= Dolphin Swimming League =

Swimming school in Lagos, Nigeria

Dolphin Swimming League is a swimming school located in Lagos state, Nigeria. It is certified by the Nigeria Aquatics Federation and their activities are endorsed by the Lagos State Sports Commission. The swimming league organize inter-school tournaments in lagos state grooming the young ones ahead of international games such as Olympics

== Partnerships ==
In 2023, The swimming league hosted a tournament for 11 private schools organised by Dynaspro Promotion Limited in partnership with Lagos State Swimming Association, Advanta Interactive Limited and Nigeria Aquatics Federation.

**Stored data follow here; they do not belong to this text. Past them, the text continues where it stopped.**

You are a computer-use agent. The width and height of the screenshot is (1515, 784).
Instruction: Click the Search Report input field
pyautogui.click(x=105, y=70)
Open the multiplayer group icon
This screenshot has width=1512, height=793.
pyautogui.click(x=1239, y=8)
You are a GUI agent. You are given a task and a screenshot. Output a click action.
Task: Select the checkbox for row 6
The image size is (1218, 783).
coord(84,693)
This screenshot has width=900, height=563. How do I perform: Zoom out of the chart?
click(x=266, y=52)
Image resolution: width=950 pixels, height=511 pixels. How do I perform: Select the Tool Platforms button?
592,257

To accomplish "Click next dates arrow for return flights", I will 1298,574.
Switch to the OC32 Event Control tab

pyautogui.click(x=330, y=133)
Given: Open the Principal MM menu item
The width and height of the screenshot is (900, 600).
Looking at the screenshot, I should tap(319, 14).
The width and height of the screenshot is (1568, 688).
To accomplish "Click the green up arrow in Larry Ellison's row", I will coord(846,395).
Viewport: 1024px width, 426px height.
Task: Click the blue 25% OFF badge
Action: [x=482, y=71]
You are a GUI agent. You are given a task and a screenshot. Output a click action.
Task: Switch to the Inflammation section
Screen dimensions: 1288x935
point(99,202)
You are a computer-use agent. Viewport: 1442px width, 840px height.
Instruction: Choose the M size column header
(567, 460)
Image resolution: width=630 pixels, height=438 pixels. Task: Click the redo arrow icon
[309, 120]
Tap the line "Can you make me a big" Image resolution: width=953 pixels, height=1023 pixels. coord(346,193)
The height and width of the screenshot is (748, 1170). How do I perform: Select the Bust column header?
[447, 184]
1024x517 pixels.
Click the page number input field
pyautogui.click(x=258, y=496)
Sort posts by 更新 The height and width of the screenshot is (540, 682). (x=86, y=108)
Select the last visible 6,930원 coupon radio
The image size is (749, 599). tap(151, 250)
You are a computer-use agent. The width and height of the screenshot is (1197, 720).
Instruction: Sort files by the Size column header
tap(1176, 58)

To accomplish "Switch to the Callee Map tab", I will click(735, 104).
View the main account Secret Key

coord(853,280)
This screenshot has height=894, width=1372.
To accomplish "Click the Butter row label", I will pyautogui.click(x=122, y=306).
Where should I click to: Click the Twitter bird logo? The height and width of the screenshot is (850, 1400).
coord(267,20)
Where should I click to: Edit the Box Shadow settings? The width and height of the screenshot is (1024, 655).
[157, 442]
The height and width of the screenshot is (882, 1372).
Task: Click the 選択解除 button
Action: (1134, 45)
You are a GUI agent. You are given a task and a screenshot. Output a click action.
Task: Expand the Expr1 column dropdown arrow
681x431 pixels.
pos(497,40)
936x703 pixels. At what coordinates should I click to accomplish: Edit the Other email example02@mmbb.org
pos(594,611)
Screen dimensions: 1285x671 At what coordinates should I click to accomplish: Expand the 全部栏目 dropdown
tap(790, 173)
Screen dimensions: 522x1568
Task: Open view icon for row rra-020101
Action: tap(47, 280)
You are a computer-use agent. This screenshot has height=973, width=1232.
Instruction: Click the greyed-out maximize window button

She partnered with the Lagos State Waterways Authority to engage 50 students across public schools in Bariga and Shomolu local government in water safety classes and swimming lessons in September, 2024.

== Tournaments ==
The season 5 of the first private school swimming league endorsed by the Nigeria Olympic Committee was held in 2023 with Grange School, Meadow Hall, St Saviour's Children International School, Lagos Preparatory and Secondary School, Lagoon/Whitesands, Greensprings Lagos, Riverbank and Italian Priory, as participating schools and club.

The final grande of the tournament was held at Children International School (CIS) in Lekki, Lagos. The partners for the league include Nigeria School Sports Federation (NSSF), Rite Foods and Nigeria Aquatic Federation.